The great American sitcom! With its couches and kitchens, its upstage stairs and stage right doors. So central to our culture and so often mocked – made the emblem of television at its least imaginative and most imitative, at its tritest and tiredest. Witlessness presented as wit.
There is some truth in it; examples, at any rate, may be found to confirm one’s worst opinion of the form. And yet the big intellectual content bidding wars of the streaming age have been over comedies – “Friends,” “The Office,” “Seinfeld.” They leave an impression as great or greater than the Quality Dramas upon which the reputation of Titanium Age television rests. It isn’t that life can’t be gritty or hard, but TV rarely pictures the gritty hard lives people actually lead. But we see ourselves in sitcoms and as a bonus, laugh.
In the pandemic year, they have amazingly kept coming, even as the pandemic itself is not pictured in them or is briefly acknowledged as a thing that’s over. Indeed, we have fallen behind in covering them – so let’s look at several that have recently premiered or are about to. All but one are shot old-school, multicamera, laugh-tracked, live-audience style. All but one are explicitly about family and the other works as a metaphor for it.
Situation comedies typically begin at a moment of change.
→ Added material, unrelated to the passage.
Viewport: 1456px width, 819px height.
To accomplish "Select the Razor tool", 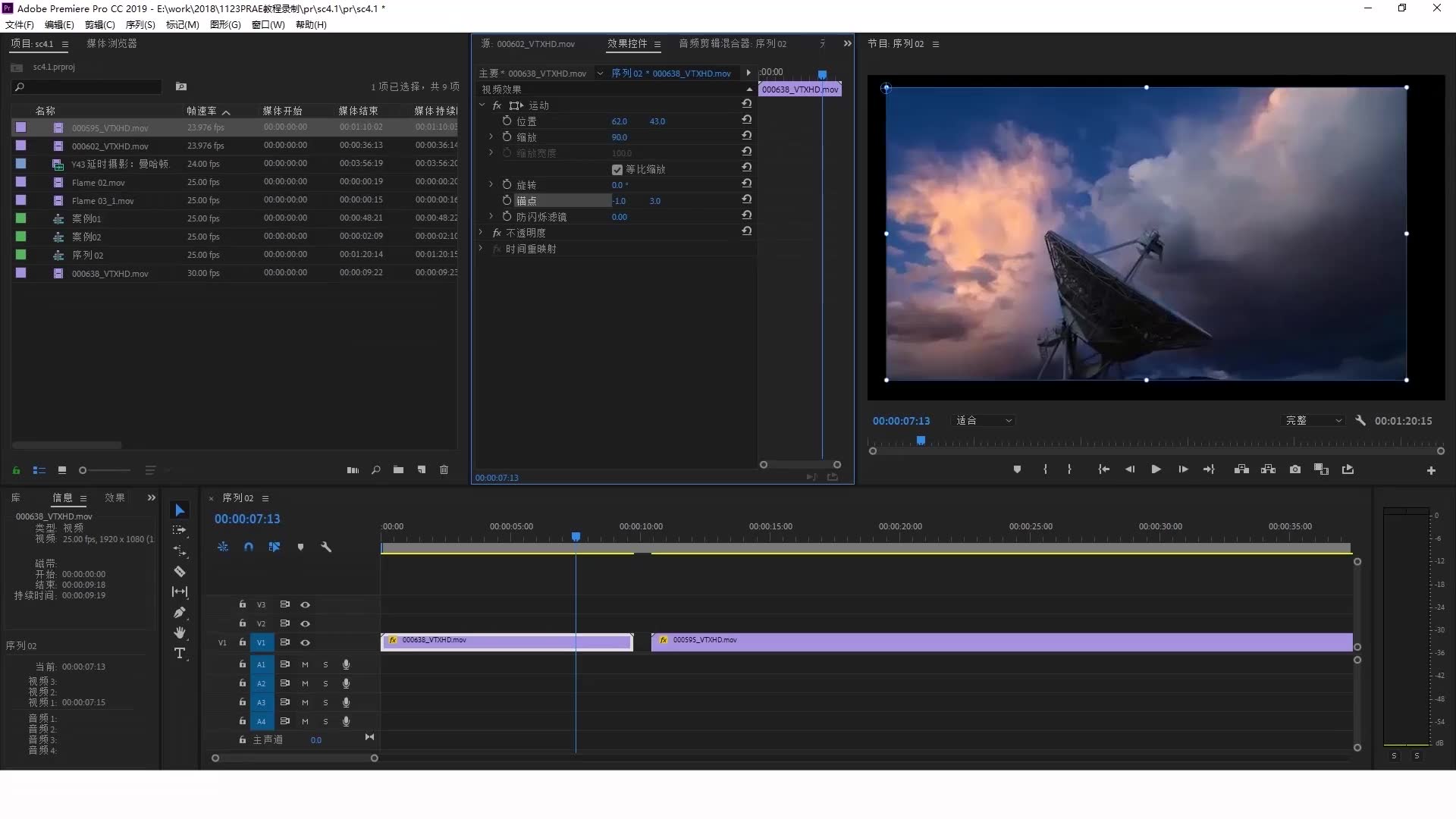I will pos(180,572).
A new job, a new town, a new job in a new town. An old job in the hometown. An oil strike, a shipwreck. A death, a divorce. A runaway bride joins her friend and her friend’s friends in New York; a runaway bride moves in with her gay best friend in New York; a fussy divorced man moves in with his messy divorced friend in New York. But these are just prologues to be forgotten as the routine that makes sitcoms feel like life takes over. By the second episode of “Mary Tyler Moore,” Mary Richards might as well have been working at WJM for a year.